Several key figures in the area were unaware the restaurant had even closed, although some Auburn Gresham residents said the restaurant, 700 W. 79th St., which is owned by the Nation of Islam, hasn't been open for two months.

A sign on the door at Salaam informed customers that it is temporarily closed for renovations and would reopen this month.

No inside renovations were taking place Monday, Tuesday or Wednesday when DNAinfo Chicago visited. Across the street from Salaam is Respect For Life, a bookstore, and the Final Call newspaper building, both owned by the Nation of Islam. An employee at the bookstore, who declined to give his name, said Salaam is open from 12-5 p.m. on Sundays.

Demetrius Muhammad, who oversees Salaam for the nation, was unavailable for comment.

Salaam first opened in 1995 but closed in 2000. In July 2012 it reopened following a $5 million upgrade, Nation of Islam officials said at the time.

Those who didn't know Salaam has apparently shut its doors included Ald. Latasha Thomas (17th), whose ward includes the business; Carlos Nelson, executive director of the nonprofit Greater Auburn-Gresham Development Corp.; and the Rev. Michael Pfleger, pastor of St. Sabina Church in Auburn Gresham.

Pfleger said he spoke to the Nation of Islam leader, Minister Louis Farrakhan, "not long ago and he said nothing about the restaurant closing.

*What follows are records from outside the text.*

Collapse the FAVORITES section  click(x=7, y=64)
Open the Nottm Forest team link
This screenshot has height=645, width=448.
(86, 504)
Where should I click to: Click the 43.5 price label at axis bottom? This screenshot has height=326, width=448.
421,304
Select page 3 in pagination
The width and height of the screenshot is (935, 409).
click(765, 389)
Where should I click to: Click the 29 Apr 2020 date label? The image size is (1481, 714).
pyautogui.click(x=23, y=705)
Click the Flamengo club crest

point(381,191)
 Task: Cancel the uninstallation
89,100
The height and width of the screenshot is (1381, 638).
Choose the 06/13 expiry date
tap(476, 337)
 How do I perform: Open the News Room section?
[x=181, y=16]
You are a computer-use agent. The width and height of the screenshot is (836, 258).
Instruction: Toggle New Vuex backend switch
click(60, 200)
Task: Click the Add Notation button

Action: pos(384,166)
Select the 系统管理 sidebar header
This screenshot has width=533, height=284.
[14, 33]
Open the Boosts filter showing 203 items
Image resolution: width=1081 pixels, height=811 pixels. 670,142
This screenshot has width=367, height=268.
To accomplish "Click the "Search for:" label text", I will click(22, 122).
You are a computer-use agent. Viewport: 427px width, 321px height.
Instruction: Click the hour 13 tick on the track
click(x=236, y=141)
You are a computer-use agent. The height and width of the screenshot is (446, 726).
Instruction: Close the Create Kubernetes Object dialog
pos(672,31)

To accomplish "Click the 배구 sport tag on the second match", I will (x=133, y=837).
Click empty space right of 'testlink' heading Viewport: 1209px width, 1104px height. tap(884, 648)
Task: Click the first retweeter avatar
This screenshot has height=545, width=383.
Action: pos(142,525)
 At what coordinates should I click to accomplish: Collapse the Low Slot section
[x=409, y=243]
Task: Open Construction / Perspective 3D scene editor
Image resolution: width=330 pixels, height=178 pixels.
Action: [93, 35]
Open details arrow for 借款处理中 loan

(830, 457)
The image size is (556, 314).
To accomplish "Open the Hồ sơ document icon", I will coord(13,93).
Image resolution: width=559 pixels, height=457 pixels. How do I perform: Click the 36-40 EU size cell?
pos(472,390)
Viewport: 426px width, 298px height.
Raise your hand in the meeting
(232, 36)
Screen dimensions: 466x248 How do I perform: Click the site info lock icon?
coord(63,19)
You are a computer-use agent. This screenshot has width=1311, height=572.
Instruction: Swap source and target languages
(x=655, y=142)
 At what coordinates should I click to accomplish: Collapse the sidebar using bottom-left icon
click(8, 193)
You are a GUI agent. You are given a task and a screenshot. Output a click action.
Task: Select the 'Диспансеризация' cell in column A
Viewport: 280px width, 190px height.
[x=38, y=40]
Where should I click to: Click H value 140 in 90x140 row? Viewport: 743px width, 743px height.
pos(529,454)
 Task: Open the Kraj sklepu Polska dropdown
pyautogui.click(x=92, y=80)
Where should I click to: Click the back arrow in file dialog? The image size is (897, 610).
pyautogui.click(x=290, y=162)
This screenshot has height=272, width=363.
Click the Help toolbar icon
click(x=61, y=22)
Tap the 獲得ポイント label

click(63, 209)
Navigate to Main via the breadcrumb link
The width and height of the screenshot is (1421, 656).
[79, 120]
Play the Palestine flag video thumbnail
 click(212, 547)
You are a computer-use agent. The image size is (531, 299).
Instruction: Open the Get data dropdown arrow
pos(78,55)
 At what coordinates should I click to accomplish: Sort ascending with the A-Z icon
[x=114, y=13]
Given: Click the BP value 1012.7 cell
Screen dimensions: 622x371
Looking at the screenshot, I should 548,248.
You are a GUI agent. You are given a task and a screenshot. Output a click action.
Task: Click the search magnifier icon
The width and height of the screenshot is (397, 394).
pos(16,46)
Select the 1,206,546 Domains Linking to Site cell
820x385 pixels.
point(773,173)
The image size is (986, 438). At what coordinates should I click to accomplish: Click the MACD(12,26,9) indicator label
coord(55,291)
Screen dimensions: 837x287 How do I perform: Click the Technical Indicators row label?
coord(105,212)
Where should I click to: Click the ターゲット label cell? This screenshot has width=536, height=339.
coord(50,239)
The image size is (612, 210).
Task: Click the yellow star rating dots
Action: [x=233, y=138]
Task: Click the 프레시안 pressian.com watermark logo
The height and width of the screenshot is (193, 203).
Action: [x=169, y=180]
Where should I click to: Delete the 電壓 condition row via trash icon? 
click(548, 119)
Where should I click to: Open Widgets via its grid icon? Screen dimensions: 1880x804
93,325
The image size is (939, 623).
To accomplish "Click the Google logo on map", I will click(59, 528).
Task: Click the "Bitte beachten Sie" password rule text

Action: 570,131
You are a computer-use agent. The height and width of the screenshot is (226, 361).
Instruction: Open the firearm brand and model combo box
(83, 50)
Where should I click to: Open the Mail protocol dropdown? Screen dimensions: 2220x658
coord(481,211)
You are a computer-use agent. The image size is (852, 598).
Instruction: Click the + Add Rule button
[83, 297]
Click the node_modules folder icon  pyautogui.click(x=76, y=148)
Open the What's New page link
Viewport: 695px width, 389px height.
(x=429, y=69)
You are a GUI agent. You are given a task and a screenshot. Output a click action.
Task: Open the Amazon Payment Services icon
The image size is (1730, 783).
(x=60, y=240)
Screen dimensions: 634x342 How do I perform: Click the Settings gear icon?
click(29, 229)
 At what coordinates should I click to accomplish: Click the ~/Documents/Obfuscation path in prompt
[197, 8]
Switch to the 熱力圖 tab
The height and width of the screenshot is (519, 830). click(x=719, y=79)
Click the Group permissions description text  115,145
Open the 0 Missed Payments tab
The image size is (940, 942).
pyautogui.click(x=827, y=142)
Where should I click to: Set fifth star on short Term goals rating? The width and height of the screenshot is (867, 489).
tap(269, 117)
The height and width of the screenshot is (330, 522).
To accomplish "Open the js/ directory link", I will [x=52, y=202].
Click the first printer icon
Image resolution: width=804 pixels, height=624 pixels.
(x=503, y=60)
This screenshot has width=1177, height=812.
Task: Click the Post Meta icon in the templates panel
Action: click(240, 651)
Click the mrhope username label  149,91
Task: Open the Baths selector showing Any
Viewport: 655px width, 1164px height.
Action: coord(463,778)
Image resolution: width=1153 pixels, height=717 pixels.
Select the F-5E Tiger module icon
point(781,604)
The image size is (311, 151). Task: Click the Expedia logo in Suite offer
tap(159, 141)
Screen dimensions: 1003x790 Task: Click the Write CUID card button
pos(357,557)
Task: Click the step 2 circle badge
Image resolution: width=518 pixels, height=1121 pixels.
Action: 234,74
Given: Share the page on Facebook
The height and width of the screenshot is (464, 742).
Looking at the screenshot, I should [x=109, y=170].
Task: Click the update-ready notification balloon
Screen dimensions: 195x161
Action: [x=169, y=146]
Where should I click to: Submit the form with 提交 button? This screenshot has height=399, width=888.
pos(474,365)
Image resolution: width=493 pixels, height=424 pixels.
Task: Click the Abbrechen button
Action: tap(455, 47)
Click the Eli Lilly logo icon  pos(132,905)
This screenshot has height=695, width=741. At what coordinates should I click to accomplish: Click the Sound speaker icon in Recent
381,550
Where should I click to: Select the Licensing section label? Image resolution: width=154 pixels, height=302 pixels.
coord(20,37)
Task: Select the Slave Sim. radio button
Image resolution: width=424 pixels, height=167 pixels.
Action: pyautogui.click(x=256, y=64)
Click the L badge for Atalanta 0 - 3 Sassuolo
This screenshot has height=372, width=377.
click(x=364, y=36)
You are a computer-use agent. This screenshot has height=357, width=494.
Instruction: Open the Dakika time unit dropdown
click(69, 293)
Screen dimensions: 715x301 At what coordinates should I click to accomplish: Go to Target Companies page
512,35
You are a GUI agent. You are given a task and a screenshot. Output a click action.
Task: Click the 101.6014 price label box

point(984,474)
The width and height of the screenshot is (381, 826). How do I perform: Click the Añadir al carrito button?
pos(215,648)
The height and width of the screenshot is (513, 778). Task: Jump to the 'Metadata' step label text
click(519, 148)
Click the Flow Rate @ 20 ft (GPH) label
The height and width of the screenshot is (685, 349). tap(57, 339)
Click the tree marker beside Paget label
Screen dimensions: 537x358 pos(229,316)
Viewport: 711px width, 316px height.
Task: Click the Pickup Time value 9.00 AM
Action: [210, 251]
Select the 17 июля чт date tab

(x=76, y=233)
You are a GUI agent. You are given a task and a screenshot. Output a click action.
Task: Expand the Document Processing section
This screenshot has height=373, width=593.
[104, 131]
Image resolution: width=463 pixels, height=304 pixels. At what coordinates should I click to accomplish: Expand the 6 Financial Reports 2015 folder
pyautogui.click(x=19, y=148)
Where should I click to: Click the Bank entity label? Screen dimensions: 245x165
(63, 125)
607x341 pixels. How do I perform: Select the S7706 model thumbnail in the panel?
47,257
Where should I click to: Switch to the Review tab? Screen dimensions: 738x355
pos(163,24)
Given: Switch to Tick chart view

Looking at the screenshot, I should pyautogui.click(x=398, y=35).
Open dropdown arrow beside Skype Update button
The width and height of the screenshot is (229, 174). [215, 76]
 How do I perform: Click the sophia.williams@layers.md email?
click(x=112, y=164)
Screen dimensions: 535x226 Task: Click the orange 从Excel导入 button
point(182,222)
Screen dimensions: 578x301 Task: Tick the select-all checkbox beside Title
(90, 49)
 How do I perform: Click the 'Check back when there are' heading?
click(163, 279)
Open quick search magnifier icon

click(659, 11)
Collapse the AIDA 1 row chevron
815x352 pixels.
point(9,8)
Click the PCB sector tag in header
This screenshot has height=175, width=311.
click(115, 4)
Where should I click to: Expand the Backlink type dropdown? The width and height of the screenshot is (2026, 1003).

"If it does not reopen it would be devastating to the community because Salaam is an Auburn Gresham jewel," Pfleger said. "I loved their homemade coffee rolls in the bakery. I ate those all the time."

Resident Julius Newman said what concerns him the most about the closure is it being another eyesore to the community.

"It's a big, beautiful building sitting on the corner of 79th Street for everyone who drives pass to see," Newman said. "There are too many abandoned buildings in Auburn Gresham. We don't need another one."

Added Thelma Jordan, an 18-year resident who lives in the 7800 block of South Union Street: "I hope it reopens ... because I would hate to have an empty building on my block that size."